Primary TCRA recombination involving 3’ Vα and 5’ Jα gene segments normally initiates in eDP cells as they become quiescent lDP cells, with secondary recombination events that use more distal gene segments occurring exclusively in non-cycling lDP cells[10, 29]. Since DN4 cells generated in the absence of IL-7 were abnormally quiescent, we asked whether they had undergone premature Tcra recombination.
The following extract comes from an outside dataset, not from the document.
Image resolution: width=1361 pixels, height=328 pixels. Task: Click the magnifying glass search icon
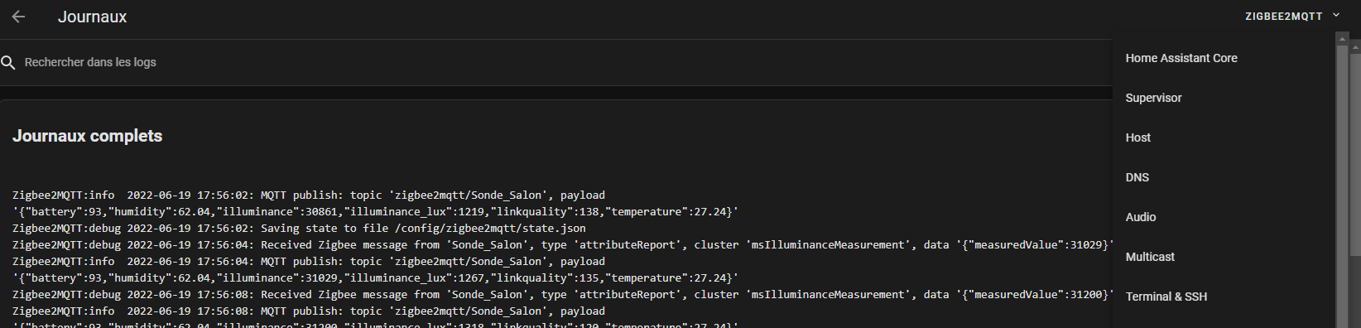point(8,62)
We sorted DN4, ISP and eDP and lDP thymocytes from Il7−/− versus Il7+/+ mice and used qPCR to quantify primary Tcra rearrangements involving 3’ Vα17 (Trav17) and 5’ Jα61 (Traj61) and Jα56 (Traj56) as well as secondary rearrangements involving more 5’ Vα12 (Trav12) and 3’ Jα42 (Traj42), Jα30 (Traj30) and Jα17 (Traj17) segments. As expected, we detected very low amounts of primary and secondary Tcra rearrangements in cycling WT DN4, ISP and CD71+ CD98+ eDP cells, whereas we detected high levels of both primary and secondary rearrangements in post-mitotic CD71CD98− lDP cells (Fig. 8a,b). In striking contrast, Il7−/− DN4 cells had abundant primary and secondary rearrangements that were comparable in frequency to those found in WT lDP cells. Thus, abnormally quiescent DN4 cells from IL-7-deficient mice undergo premature and extensive Tcra recombination. Nonetheless, Il7−/− ISP and eDP cells had very low levels of both primary and secondary Tcra rearrangements, similar to levels seen in WT ISP and eDP cells. Furthermore, we did not detect Tcra rearrangements in Il7−/− DN3b cells (data not shown). The sharp contrast in Tcra rearrangement status between quiescent DN4 relative to cycling ISP and eDP cells from Il7−/− mice provides further evidence that DN4 cells are not precursors of ISP and eDP cells in these mutant mice.
Figure 8

IL-7 signaling prevents premature recombination of Tcra locus in DN4 subset. (a,b) Genomic DNA from DN4, ISP, eDP (CD71hi FSChi) and lDP (CD71lo FSClo) thymocytes was analyzed by qPCR to measure Vα-to-Jα recombination using primers for Trav17 (Vα17) and proximal Traj61 (Jα61) and Traj56 (Jα56) segments (a), or primers for Trav12 (which detect multiple, widely distributed Trav12 (Vα12) family members) and central Traj42 (Jα42) and Traj30 (Jα30) segments vs distal Traj17 (Jα17) segment (b). Bar graphs show relative Jα usage (mean ± SD) in each subset, normalized to levels detected in unfractionated WT thymocytes (n=4, 2 biological replicates/subset/genotype and 2 technical replicate/sort). ND: not detected. (c) Bar graphs depict normalized expression values (Log2 scale) for Rag1, Rag2 and Cish from the Illumina mRNA expression profiling shown in Fig. 3. FDR-adjusted q-values for each comparison are indicated: *FDR q<0.0001. (d) qRT–PCR quantification of Rag1 and Rag2 mRNA in sorted Il7+/+ and Il7−/− DN4 thymocytes (normalized to CD45, 3 technical replicates/group). The significance of differences between groups was assessed using Student’s t-test as described for Fig. 1: *P<0.0001, **P<0.01. (e) Western blotting for Rag2 (top) and β-actin (bottom) protein in the indicated subsets from Il7+/+ and Il7−/− thymi. Protein extracts from total Rag2+/+ and Rag2−/− thymocytes were used as positive and negative controls, respectively. Similar results for each subset were obtained in 2 or more (a, b), 1 (d) and 3 (e) independent experiments.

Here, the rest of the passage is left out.